Do we have to “untaint” at all? It looks like not just similar, but the exact same problem as with deleted files, meaning we need to keep it anyway (maybe related to me not getting the significance of the conflict bit).

calmh · November 3, 2018, 7:14pm

Yeah, so about that… Let’s pretend we are case insensitive, and our file identifier / primary key in the database is then the case folded (lowercase) filename. Case only renames are not a problem - the filename is a piece of metadata like any other (permissions, modtime, …) so we just need to take care of the case where an update comes in with the same key (lowercase filename) but a different filename and do a rename on it. Easy. Case insensitive devices won’t send the “usual” delete + new file pair, because the deleted file and the recreated one would have the same name (in a case insensitive world).

But what if the other side is case sensitive, and there is a case conflict? They’ll send us an update for a filename that differs in case only. How do we know it’s a new file and not just a case-only rename of the file we already had? This is where I want that other device to send an update with the case conflict bit set, to indicate that a new file has materialized that shares the case insensitive name with another file.

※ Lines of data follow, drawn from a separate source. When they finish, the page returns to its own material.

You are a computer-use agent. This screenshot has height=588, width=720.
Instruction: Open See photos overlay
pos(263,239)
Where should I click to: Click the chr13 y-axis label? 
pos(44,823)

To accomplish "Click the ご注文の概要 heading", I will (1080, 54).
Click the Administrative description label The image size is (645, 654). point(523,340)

Maybe. The teensy difference between the two is that there is no difference, in my scheme, between saying foo.txt and FOO.txt are two deleted files and foo.txt (case insensitive) is deleted. It amounts to the same thing - nothing called foo.txt (in any variant) - so we can simplify to the latter and forget there was a case conflict at one point. And we need to do the untainting, because if - after these deletes - the file is recreated, it can be synced by case insensitive devices. As long as there is just one variant.